• Brief:
Return all the records, each one exactly as given.

• Exercise material:
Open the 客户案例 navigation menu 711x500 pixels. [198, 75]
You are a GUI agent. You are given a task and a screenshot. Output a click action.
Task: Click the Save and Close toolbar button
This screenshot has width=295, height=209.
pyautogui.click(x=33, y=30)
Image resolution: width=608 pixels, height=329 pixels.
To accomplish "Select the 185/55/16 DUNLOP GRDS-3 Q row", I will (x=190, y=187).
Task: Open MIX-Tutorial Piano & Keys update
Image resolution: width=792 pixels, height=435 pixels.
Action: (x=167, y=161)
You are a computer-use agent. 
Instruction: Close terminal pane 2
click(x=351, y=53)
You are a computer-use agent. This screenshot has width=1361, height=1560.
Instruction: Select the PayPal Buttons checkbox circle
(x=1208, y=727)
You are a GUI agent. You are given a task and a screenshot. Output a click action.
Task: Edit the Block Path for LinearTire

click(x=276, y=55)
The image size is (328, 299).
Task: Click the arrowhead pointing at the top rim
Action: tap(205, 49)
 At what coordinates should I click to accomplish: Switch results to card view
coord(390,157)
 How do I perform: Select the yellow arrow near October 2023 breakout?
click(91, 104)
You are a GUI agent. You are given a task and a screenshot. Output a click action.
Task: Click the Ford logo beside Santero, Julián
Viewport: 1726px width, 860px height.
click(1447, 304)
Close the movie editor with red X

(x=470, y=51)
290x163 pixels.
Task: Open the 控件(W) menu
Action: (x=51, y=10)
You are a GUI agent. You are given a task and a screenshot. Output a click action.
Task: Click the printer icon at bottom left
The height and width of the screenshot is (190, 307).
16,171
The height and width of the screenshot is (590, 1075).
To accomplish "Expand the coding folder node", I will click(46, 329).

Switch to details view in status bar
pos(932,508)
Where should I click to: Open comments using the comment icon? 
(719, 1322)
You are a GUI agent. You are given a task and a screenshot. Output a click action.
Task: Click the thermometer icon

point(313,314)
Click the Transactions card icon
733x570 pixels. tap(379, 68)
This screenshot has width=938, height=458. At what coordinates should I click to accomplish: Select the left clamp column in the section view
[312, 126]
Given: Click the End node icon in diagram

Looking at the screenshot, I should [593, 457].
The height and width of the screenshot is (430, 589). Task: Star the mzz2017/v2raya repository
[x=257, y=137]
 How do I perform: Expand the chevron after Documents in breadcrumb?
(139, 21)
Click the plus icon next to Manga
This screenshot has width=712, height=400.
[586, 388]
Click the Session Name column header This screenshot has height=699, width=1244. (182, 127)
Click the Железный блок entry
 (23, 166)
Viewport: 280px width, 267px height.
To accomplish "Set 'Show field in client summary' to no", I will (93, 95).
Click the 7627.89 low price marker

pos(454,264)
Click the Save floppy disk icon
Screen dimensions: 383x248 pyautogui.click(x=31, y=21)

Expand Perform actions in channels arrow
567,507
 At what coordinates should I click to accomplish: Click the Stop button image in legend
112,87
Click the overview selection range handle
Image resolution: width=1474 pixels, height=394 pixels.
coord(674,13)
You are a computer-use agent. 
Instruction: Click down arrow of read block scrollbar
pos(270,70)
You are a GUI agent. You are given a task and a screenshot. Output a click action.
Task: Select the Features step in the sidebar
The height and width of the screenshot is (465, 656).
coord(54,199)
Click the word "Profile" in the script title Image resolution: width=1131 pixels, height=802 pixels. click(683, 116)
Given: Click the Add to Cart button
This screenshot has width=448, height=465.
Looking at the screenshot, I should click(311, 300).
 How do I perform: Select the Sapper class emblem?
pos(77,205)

• Solved exercise:
Open the 客户案例 navigation menu 711x500 pixels. [198, 75]
You are a GUI agent. You are given a task and a screenshot. Output a click action.
Task: Click the Save and Close toolbar button
This screenshot has width=295, height=209.
pyautogui.click(x=33, y=30)
Image resolution: width=608 pixels, height=329 pixels.
To accomplish "Select the 185/55/16 DUNLOP GRDS-3 Q row", I will (x=190, y=187).
Task: Open MIX-Tutorial Piano & Keys update
Image resolution: width=792 pixels, height=435 pixels.
Action: (x=167, y=161)
You are a computer-use agent. 
Instruction: Close terminal pane 2
click(x=351, y=53)
You are a computer-use agent. This screenshot has width=1361, height=1560.
Instruction: Select the PayPal Buttons checkbox circle
(x=1208, y=727)
You are a GUI agent. You are given a task and a screenshot. Output a click action.
Task: Edit the Block Path for LinearTire

click(x=276, y=55)
The image size is (328, 299).
Task: Click the arrowhead pointing at the top rim
Action: tap(205, 49)
 At what coordinates should I click to accomplish: Switch results to card view
coord(390,157)
 How do I perform: Select the yellow arrow near October 2023 breakout?
click(91, 104)
You are a GUI agent. You are given a task and a screenshot. Output a click action.
Task: Click the Ford logo beside Santero, Julián
Viewport: 1726px width, 860px height.
click(1447, 304)
Close the movie editor with red X

(x=470, y=51)
290x163 pixels.
Task: Open the 控件(W) menu
Action: (x=51, y=10)
You are a GUI agent. You are given a task and a screenshot. Output a click action.
Task: Click the printer icon at bottom left
The height and width of the screenshot is (190, 307).
16,171
The height and width of the screenshot is (590, 1075).
To accomplish "Expand the coding folder node", I will click(46, 329).

Switch to details view in status bar
pos(932,508)
Where should I click to: Open comments using the comment icon? 
(719, 1322)
You are a GUI agent. You are given a task and a screenshot. Output a click action.
Task: Click the thermometer icon

point(313,314)
Click the Transactions card icon
733x570 pixels. tap(379, 68)
This screenshot has width=938, height=458. At what coordinates should I click to accomplish: Select the left clamp column in the section view
[312, 126]
Given: Click the End node icon in diagram

Looking at the screenshot, I should [593, 457].
The height and width of the screenshot is (430, 589). Task: Star the mzz2017/v2raya repository
[x=257, y=137]
 How do I perform: Expand the chevron after Documents in breadcrumb?
(139, 21)
Click the plus icon next to Manga
This screenshot has width=712, height=400.
[586, 388]
Click the Session Name column header This screenshot has height=699, width=1244. (182, 127)
Click the Железный блок entry
 (23, 166)
Viewport: 280px width, 267px height.
To accomplish "Set 'Show field in client summary' to no", I will (93, 95).
Click the 7627.89 low price marker

pos(454,264)
Click the Save floppy disk icon
Screen dimensions: 383x248 pyautogui.click(x=31, y=21)

Expand Perform actions in channels arrow
567,507
 At what coordinates should I click to accomplish: Click the Stop button image in legend
112,87
Click the overview selection range handle
Image resolution: width=1474 pixels, height=394 pixels.
coord(674,13)
You are a computer-use agent. 
Instruction: Click down arrow of read block scrollbar
pos(270,70)
You are a GUI agent. You are given a task and a screenshot. Output a click action.
Task: Select the Features step in the sidebar
The height and width of the screenshot is (465, 656).
coord(54,199)
Click the word "Profile" in the script title Image resolution: width=1131 pixels, height=802 pixels. click(683, 116)
Given: Click the Add to Cart button
This screenshot has width=448, height=465.
Looking at the screenshot, I should click(311, 300).
 How do I perform: Select the Sapper class emblem?
pos(77,205)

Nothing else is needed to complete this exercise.